Published by Primary Source Microfilm
From the John Rylands University Library, Manchester, England
Previous title: Elizabeth Gaskell and Nineteenth Century Literature
Scholars of 19th-century literature, particularly those studying the "social novels" of the 1840s, will consider this collection to be an essential resource.

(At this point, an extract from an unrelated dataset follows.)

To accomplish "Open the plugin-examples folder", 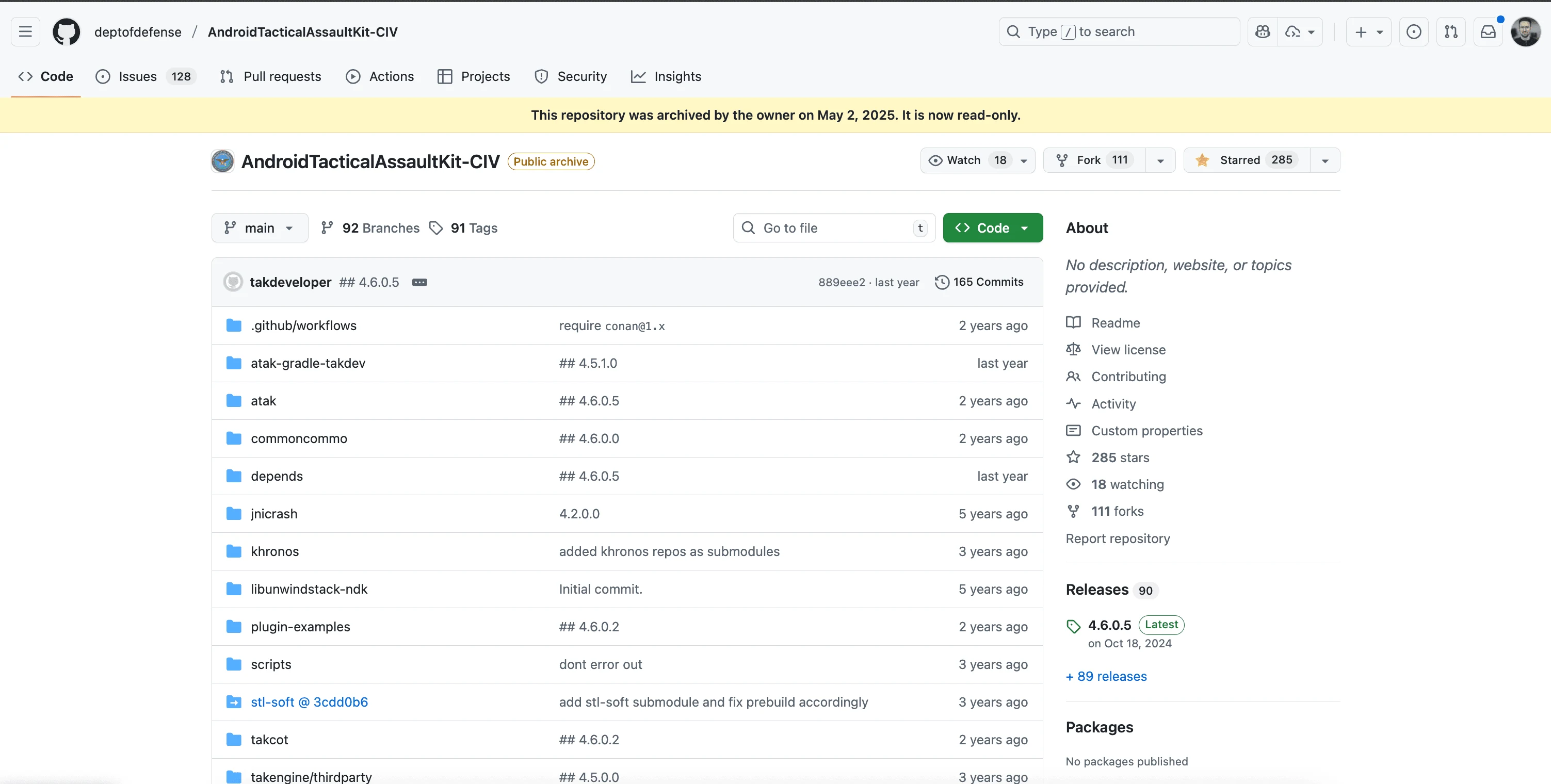I will pyautogui.click(x=300, y=626).
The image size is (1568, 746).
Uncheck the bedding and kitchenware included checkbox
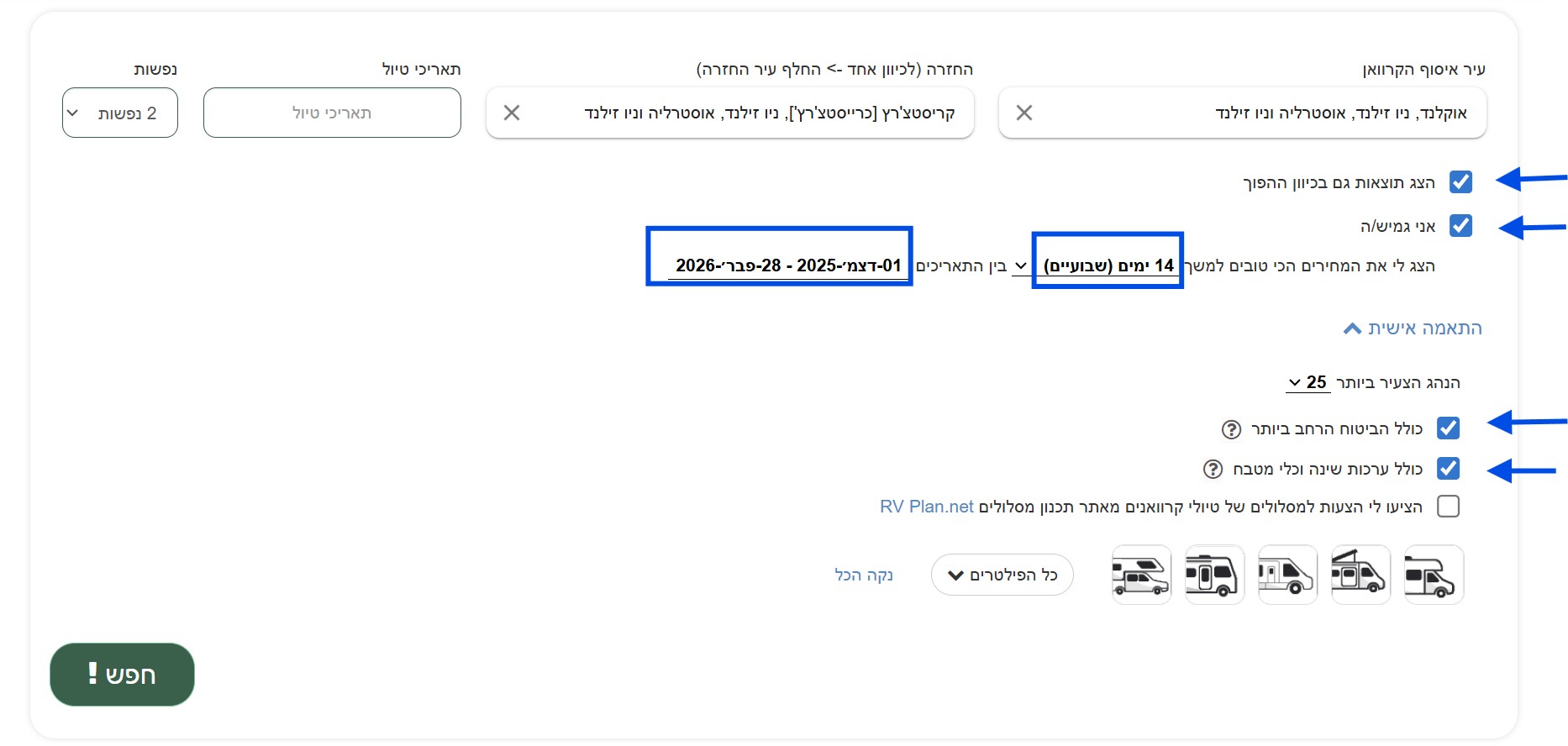(1448, 468)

The collection includes:
- Wives and Daughters, the only novel by Elizabeth Gaskell known to have survived in manuscript
- The Life of Charlotte Brontë, the original manuscript of Gaskell's controversial critical biography of her friend, containing supposedly libelous passages subsequently withdrawn at the time of publication in 1857. Adding interest to this manuscript is the correspondence with Patrick and Charlotte Brontë on the subject of the biography
Letters and papers concerning Gaskell's own upbringing and family life populate the collections, as well as correspondence with friends and contemporaries including:
- Matthew Arnold
- John Bright
- George Eliot
- Mary Howitt
- Charles Kingsley
- Florence Nightingale
- Dante Gabriel Rossetti
- John Ruskin
- William Wordsworth
Other 19th-century literary manuscripts from the holdings of the John Rylands University Library, which fit well with the Gaskell papers, are included. Among them are papers of Mary Russell Mitford (with much on Our Village) and Mary Jewsbury; the manuscript of Sisters by George Crabbe; a valuable collection of materials on Charles Dickens, including an autograph manuscript of one of his speeches; and the first edition of Dickens' The Village Coquettes: A Comic Opera.